MOSCOW — Yevgeny M. Primakov, a former prime minister of Russia, the country’s first post-Soviet spymaster and for decades the Kremlin’s top expert on Middle Eastern affairs, has died, state news agencies said on Friday. He was 85.
The agencies did not say when or where he died or provide the cause of death.
With hooded eyes and a gravelly voice, Mr. Primakov struck an image of the archetypal Soviet diplomat and intelligence operative. He was well known to kings, dictators and revolutionaries throughout the Middle East.
But as he rose to more senior positions in the post-Soviet Russian government, his sly sense of humor, sharp intellect and willingness to stand up to the United States made him popular in domestic politics. For a time, he was seen as a possible successor to President Boris N. Yeltsin.
In this way, his career and popularity foreshadowed the success of another veteran of the Soviet intelligence services turned politician, Vladimir V. Putin.
On Friday, Mr. Putin’s spokesman, Dmitry S. Peskov, said the president saw Mr. Primakov as “a statesman, a scholar and a politician who has left an enormous legacy.”
Russian television broadcasts warmly recalled how Mr. Primakov had presided over a turning point, literally, in Russian-American relations. Heading to the United States for talks in March 1999, Mr. Primakov, who was prime minister then, turned his government plane around over the Atlantic Ocean after learning that the United States was about to begin its military intervention in Kosovo.
Mr. Primakov said he would not talk to the Americans while bombs were falling.
Russia’s foreign minister, Sergey V. Lavrov, said on Friday that Mr. Primakov had “made an invaluable contribution to formulating the fundamentals of Russia’s foreign policy,” including, “above all, the independent, self-sufficient course of the Russian Federation.”
As Mr. Yeltsin’s health weakened in the late 1990s, Mr. Primakov aligned with Yuri M. Luzhkov, then the mayor of Moscow, in a bid to assume control in the Kremlin. But Mr. Putin and his backers quickly sidelined the movement.
After leaving government, Mr.
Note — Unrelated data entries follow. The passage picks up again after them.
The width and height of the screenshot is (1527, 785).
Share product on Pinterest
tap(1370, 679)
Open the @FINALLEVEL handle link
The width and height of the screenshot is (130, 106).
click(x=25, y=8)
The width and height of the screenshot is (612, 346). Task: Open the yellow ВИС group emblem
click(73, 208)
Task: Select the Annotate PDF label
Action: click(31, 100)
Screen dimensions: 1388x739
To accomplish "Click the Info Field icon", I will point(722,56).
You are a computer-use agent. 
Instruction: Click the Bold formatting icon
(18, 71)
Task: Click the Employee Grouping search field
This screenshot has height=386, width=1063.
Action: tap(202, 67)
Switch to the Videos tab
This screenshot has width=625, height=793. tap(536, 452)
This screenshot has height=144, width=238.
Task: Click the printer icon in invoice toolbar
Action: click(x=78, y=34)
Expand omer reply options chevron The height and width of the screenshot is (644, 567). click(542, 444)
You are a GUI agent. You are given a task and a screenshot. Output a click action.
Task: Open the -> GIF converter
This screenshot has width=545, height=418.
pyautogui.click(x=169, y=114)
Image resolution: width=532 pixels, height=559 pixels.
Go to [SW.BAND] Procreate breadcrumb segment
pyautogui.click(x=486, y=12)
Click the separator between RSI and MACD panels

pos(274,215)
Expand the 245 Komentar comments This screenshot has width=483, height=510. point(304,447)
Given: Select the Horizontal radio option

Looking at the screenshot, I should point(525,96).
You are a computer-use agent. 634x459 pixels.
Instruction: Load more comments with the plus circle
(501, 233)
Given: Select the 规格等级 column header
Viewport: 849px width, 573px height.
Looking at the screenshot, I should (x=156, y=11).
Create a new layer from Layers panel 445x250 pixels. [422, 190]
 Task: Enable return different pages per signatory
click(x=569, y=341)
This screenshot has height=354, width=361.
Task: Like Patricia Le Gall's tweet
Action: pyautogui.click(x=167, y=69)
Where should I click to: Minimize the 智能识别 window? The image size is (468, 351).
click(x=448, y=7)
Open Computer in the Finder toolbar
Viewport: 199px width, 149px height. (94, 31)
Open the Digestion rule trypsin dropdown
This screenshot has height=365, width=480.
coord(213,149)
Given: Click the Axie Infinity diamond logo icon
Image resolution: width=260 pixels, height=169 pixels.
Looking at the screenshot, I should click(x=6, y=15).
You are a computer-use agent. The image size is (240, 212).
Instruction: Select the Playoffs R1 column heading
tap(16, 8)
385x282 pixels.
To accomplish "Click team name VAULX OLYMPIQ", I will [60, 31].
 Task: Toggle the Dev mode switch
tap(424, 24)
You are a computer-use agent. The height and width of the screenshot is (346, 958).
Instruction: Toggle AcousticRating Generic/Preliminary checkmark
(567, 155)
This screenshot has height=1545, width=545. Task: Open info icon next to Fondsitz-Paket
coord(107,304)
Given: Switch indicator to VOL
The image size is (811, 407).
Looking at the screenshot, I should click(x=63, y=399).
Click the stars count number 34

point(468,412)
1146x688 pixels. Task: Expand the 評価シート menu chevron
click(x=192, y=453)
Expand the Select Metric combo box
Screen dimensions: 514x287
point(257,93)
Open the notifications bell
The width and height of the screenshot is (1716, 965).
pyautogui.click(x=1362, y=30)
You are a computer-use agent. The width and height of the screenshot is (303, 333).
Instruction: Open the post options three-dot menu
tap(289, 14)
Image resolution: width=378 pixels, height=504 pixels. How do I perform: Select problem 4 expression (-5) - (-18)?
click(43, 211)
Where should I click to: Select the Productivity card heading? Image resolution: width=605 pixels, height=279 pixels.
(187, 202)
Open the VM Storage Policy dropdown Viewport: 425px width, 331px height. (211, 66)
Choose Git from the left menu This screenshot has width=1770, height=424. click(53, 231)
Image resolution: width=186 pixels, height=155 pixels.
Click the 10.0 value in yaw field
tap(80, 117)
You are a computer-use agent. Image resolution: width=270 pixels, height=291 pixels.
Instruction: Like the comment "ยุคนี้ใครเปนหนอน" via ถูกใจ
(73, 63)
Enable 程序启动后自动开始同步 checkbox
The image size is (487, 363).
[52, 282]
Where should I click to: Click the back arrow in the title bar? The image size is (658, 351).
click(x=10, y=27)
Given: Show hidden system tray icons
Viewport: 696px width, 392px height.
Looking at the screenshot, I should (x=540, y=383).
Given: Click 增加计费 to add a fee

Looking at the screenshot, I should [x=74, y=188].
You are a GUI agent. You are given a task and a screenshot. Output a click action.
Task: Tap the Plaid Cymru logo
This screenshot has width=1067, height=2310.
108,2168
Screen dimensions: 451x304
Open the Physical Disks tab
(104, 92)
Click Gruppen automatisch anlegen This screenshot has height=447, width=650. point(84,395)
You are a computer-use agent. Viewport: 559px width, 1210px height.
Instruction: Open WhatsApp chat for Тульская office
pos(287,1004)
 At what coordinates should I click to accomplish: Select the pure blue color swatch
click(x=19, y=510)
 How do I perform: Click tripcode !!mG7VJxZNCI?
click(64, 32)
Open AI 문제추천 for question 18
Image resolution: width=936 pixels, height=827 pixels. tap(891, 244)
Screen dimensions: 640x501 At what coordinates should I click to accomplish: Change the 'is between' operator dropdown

Primakov led a business lobby before returning to his scholarly interests in the Arab world as director of Eastern studies at the Russian Academy of Sciences.
Yevgeny Maksimovich Primakov was born on Oct. 29, 1929, in Kiev, Soviet Union. He graduated from the Moscow Institute of Oriental Studies in 1953. Survivors include his wife, a daughter and grandchildren.
Early in his career, Mr. Primakov proved a wily and energetic backer of Soviet interests in the Middle East. He began his decades of experience in the region as a foreign correspondent for Soviet radio and the Communist Party newspaper Pravda in Cairo for most of the 1960s, a posting generally seen as a cover for espionage activity.
He went on to lead ultimately unsuccessful shuttle diplomacy efforts to reconcile a newly ascendant Iraqi leader, Saddam Hussein, whom the Kremlin was courting, with the Kurdish insurgency in northern Iraq, which was also supported by Moscow.
In 1990, before the Persian Gulf War began, Mr. Primakov led an unsuccessful effort by the Soviet leader Mikhail S. Gorbachev to broker a peace agreement between the United States and Iraq, which had invaded Kuwait.
The Gorbachev plan, calling for Iraq to pull out of Kuwait, might have slowed the erosion of Russian influence in the region had it succeeded. But Mr. Hussein resisted until it was too late to accept the proposal.
Back in Russia, Mr. Primakov steered the foreign intelligence branch of the K.G.B. into the post-Soviet era, separating it from the domestic surveillance branch.
In various government positions, Mr. Primakov also tried and failed to broker peace deals that would have prevented American military action in the former Yugoslavia and again in Iraq.
Mr. Gorbachev, in a statement issued on Friday, praised Mr. Primakov for “defending the country’s interests with both resolve and flexibility.”